## TASK MATERIAL
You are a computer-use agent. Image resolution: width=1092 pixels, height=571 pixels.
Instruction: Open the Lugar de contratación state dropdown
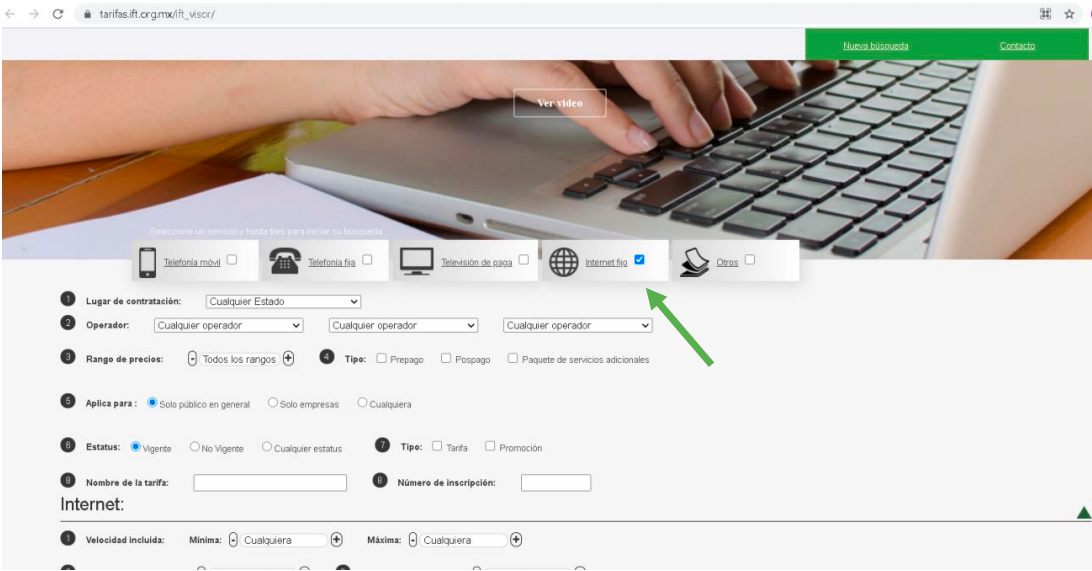282,301
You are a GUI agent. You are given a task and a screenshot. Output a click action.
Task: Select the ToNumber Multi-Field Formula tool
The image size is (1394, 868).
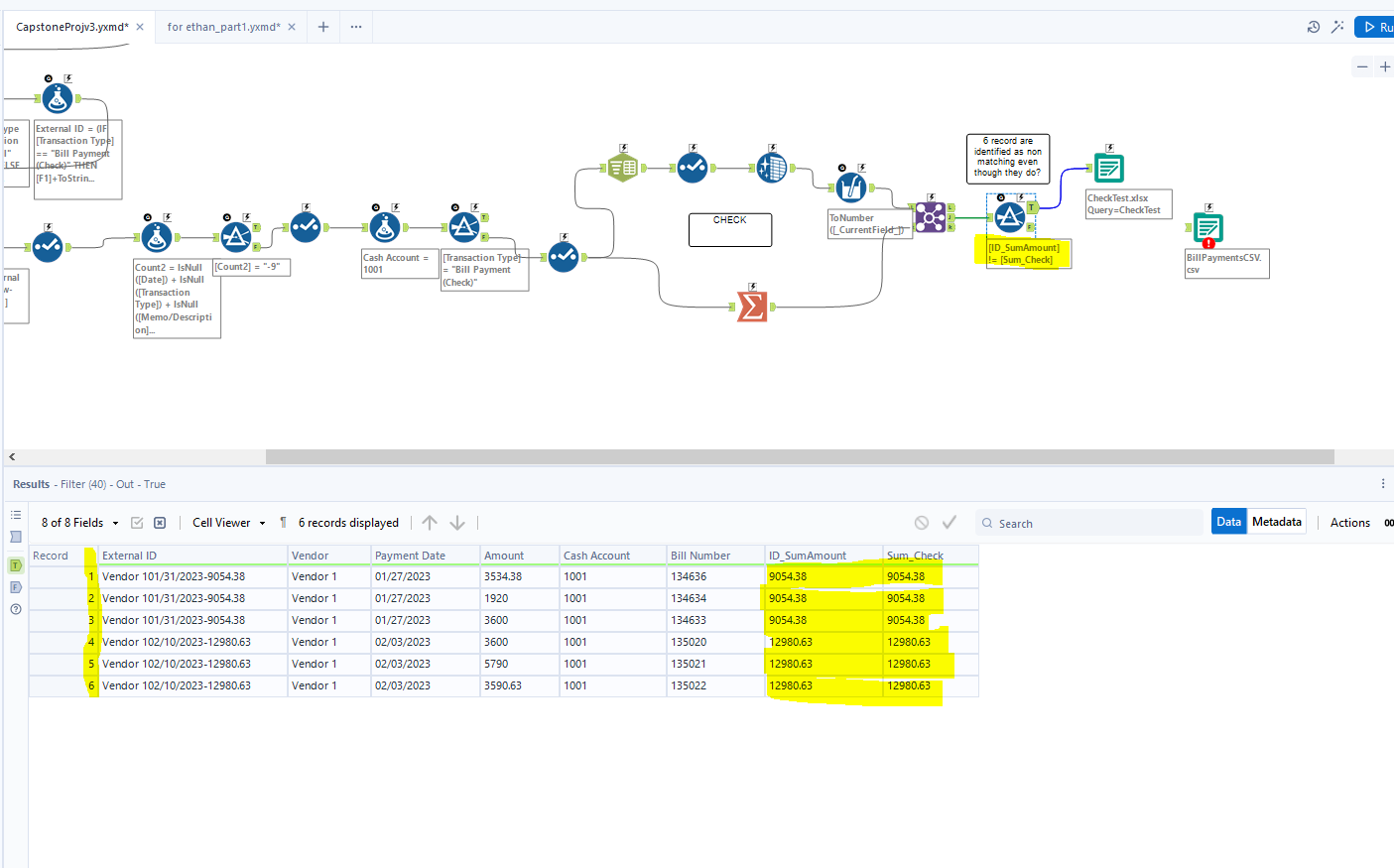(x=851, y=187)
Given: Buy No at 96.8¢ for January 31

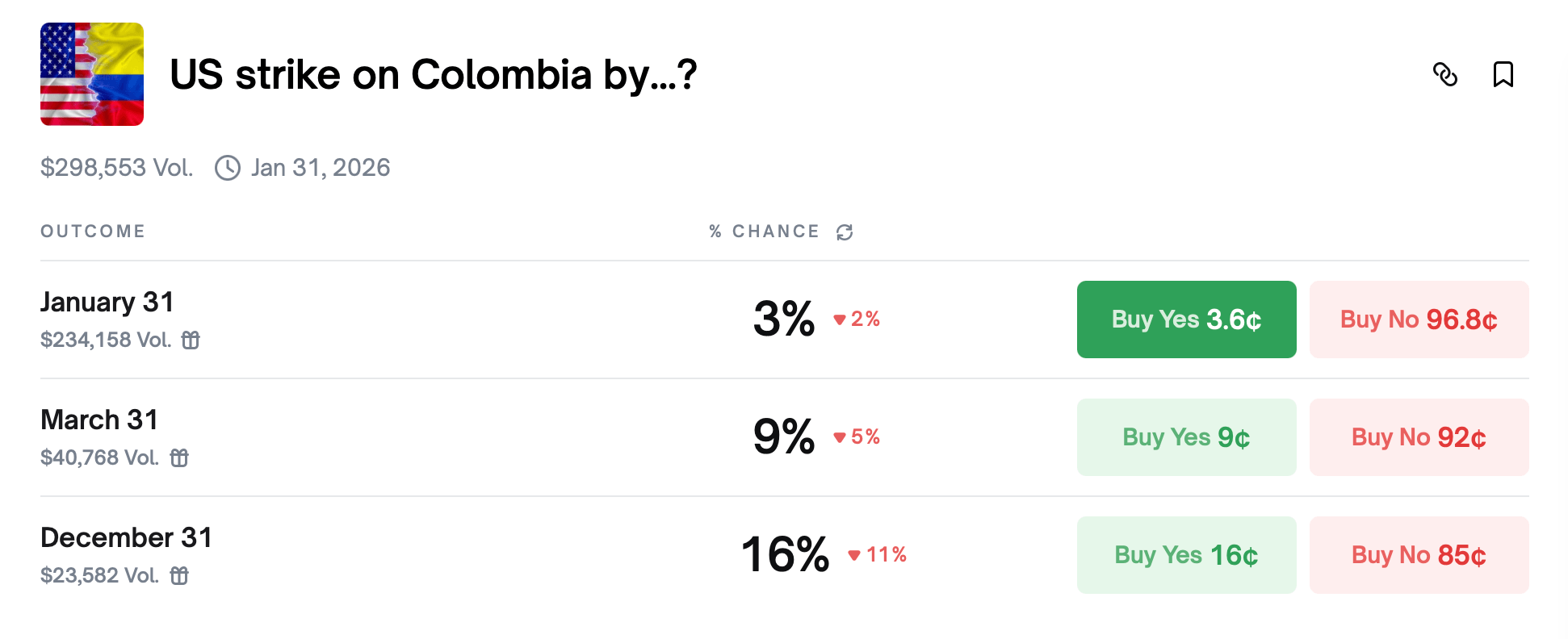Looking at the screenshot, I should (x=1419, y=320).
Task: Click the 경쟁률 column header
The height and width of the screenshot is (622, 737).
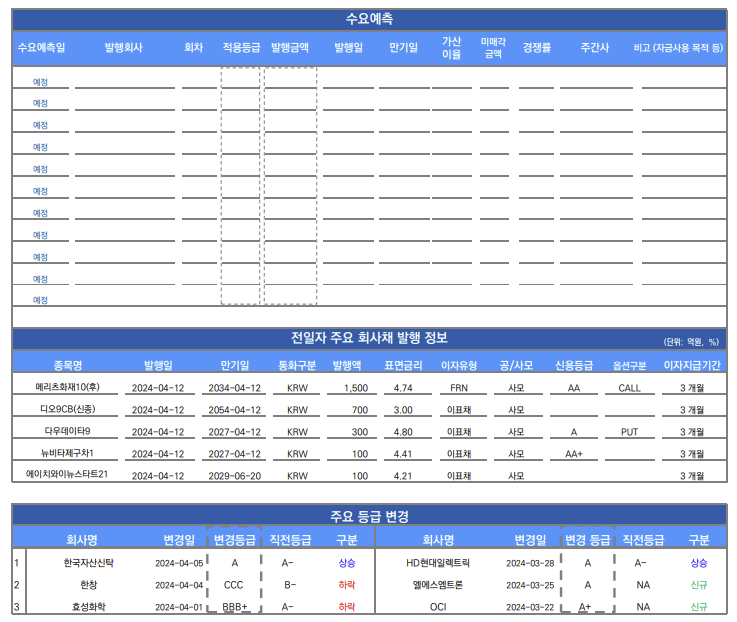Action: click(x=536, y=48)
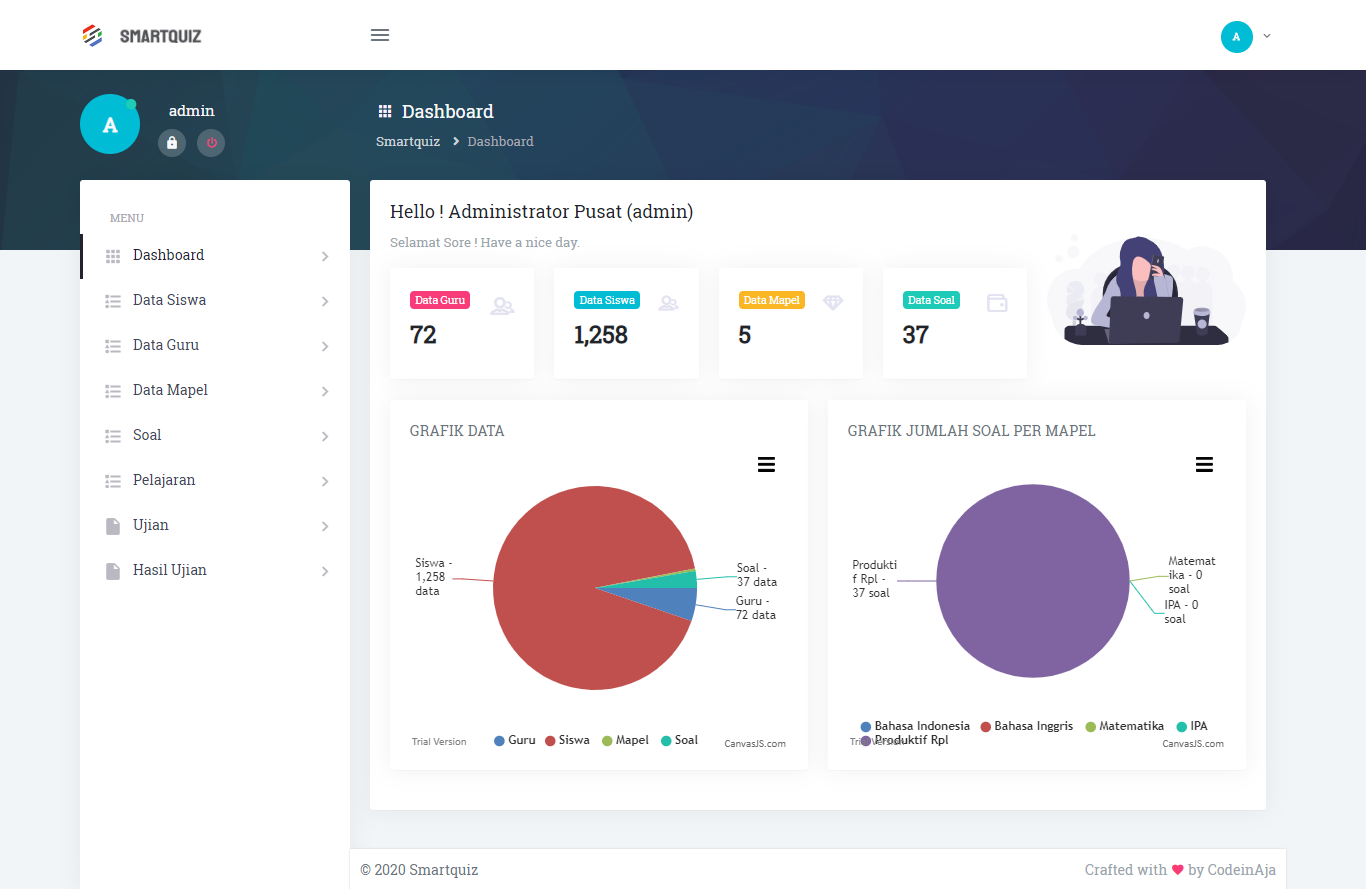The width and height of the screenshot is (1366, 889).
Task: Click the Smartquiz logo in header
Action: [141, 36]
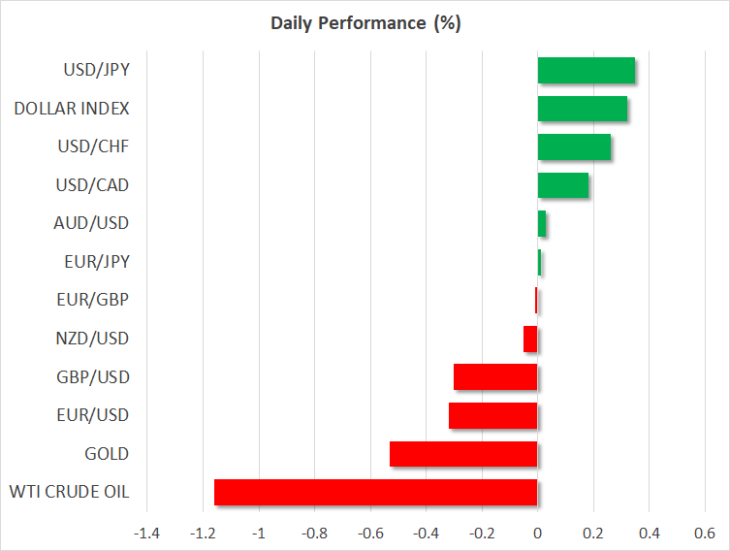Select the -0.8 axis tick label
Viewport: 730px width, 551px height.
[314, 533]
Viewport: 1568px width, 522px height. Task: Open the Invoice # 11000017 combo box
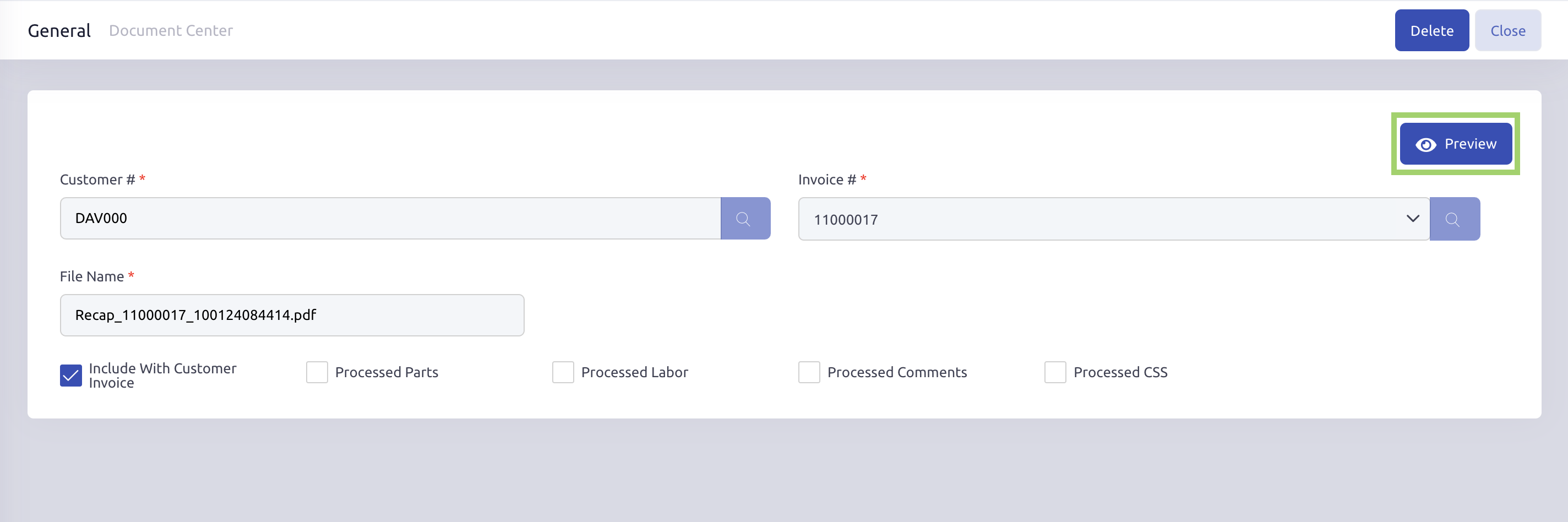(1113, 219)
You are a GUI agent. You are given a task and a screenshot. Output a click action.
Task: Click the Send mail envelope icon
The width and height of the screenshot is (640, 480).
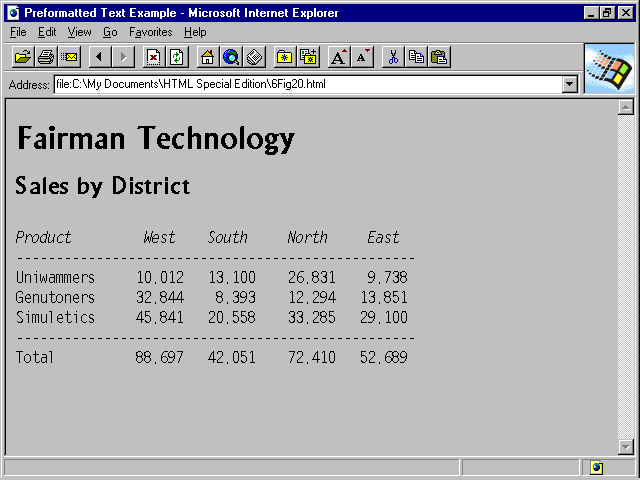tap(69, 57)
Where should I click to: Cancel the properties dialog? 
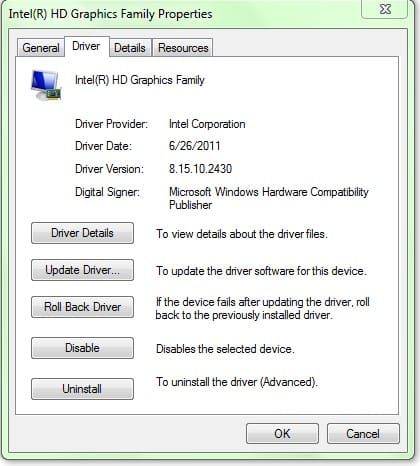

## EXERCISE DESCRIPTION
Rewrite the listing above, changing every "GUI agent" to "screen agent" and keeping everything else the same. Leave out the pictures.

## RESULT
You are a computer-use agent. Image resolution: width=1092 pixels, height=571 pixels.
Instruction: Open the Lugar de contratación state dropdown
282,301
You are a screen agent. You are given a task and a screenshot. Output a click action.
Task: Select the ToNumber Multi-Field Formula tool
The image size is (1394, 868).
(x=851, y=187)
Given: Buy No at 96.8¢ for January 31

Looking at the screenshot, I should (x=1419, y=320).
Task: Click the 경쟁률 column header
The height and width of the screenshot is (622, 737).
Action: click(x=536, y=48)
The width and height of the screenshot is (1366, 889).
Task: Click the Smartquiz logo in header
Action: [141, 36]
Select the -0.8 axis tick label
Viewport: 730px width, 551px height.
[314, 533]
Viewport: 1568px width, 522px height. Task: Open the Invoice # 11000017 combo box
(1113, 219)
You are a screen agent. You are given a task and a screenshot. Output a click action.
Task: Click the Send mail envelope icon
The width and height of the screenshot is (640, 480).
tap(69, 57)
Where should I click to: Cancel the properties dialog? 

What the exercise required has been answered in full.